**Document text**

Analyses fail randomly due to IndexError #2993

hackdna · 2018-09-10T14:53:05Z

Specific code commit: 137a461
Version of the web browser and OS: any
Environment where the error occurred: Vagrant

Steps to reproduce

Run an analysis using a test workflow

Observed behavior

Analysis completes successfully in Galaxy but fails randomly in Refinery with the following error message in the Celery log:

2018-09-07 11:26:27,619 ERROR    celery.worker.job:282 log() - Task analysis_manager.tasks.run_analysis[75d2a63a-c8b0-4bd3-a710-e332bacba1fd] raised unexpected: IndexError('list index out of range',)
Traceback (most recent call last):
  File "/home/vagrant/.virtualenvs/refinery-platform/local/lib/python2.7/site-packages/celery/app/trace.py", line 240, in trace_task
    R = retval = fun(*args, **kwargs)
  File "/home/vagrant/.virtualenvs/refinery-platform/local/lib/python2.7/site-packages/celery/app/trace.py", line 438, in __protected_call__
    return self.run(*args, **kwargs)
  File "/vagrant/refinery/analysis_manager/tasks.py", line 302, in run_analysis
    _attach_workflow_outputs(analysis_uuid)
  File "/vagrant/refinery/analysis_manager/tasks.py", line 149, in _attach_workflow_outputs
    analysis.attach_derived_nodes_to_dataset()
  File "/vagrant/refinery/core/models.py", line 1414, in attach_derived_nodes_to_dataset
    self._create_derived_data_file_nodes(graph_with_input_nodes_linked)
  File "/vagrant/refinery/core/models.py", line 1589, in _create_derived_data_file_nodes
    self._get_output_connection_to_analysis_result_mapping()
  File "/vagrant/refinery/core/models.py", line 1508, in _get_output_connection_to_analysis_result_mapping
    )[index]
  File "/home/vagrant/.virtualenvs/refinery-platform/local/lib/python2.7/site-packages/django/db/models/query.py", line 201, in __getitem__
    return list(qs)[0]
IndexError: list index out of range

Expected behavior

No error

Notes

There is no default order for items returned by filter() call.

Also, this may cause outputs to be added incorrectly to the provenance graph in case of analyses with more than one input.

The text was updated successfully, but these errors were encountered:

scottx611x · 2018-09-11T20:55:08Z

This error occurs 100% of the time with my local setup, ~50% of the time with Ilya's local setup, and 0% of the time with a CloudMan Cluster and AWS Refinery instance.

I'm hesitant to write a fix for something that we haven't observed in our production environment. Especially due to the fact that I am able to reproduce this error reliably with my local setup.

**Parts of the exercise**
[1] Answer these questions from the bug report:
(a) In what environment did the error occur?
(b) In which log does the error message appear?
(c) How often does the error occur with a CloudMan Cluster and AWS Refinery instance?
[2] In the bug report, rewrite the paragraph starting "This error occurs 100% of the time" as a short list.
The listing that follows has no connection to the bug report.

**Source material**

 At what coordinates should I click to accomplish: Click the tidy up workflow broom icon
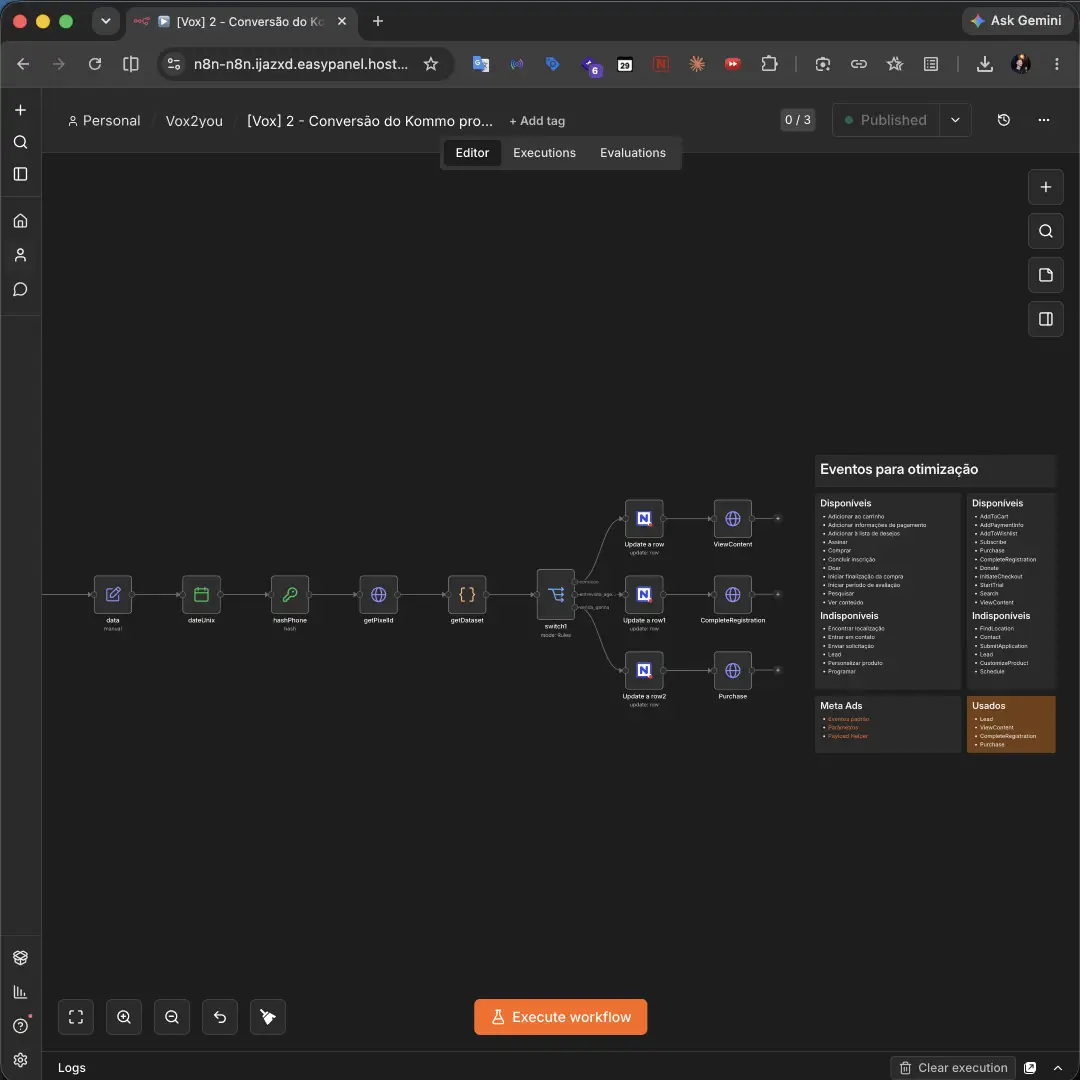tap(268, 1017)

**Full answers**
[1]
(a) Vagrant
(b) The Celery log
(c) 0% of the time

[2]
How often the error occurs:
- Local setup of the commenter: 100% of the time
- Ilya's local setup: about 50% of the time
- CloudMan Cluster and AWS Refinery instance: 0% of the time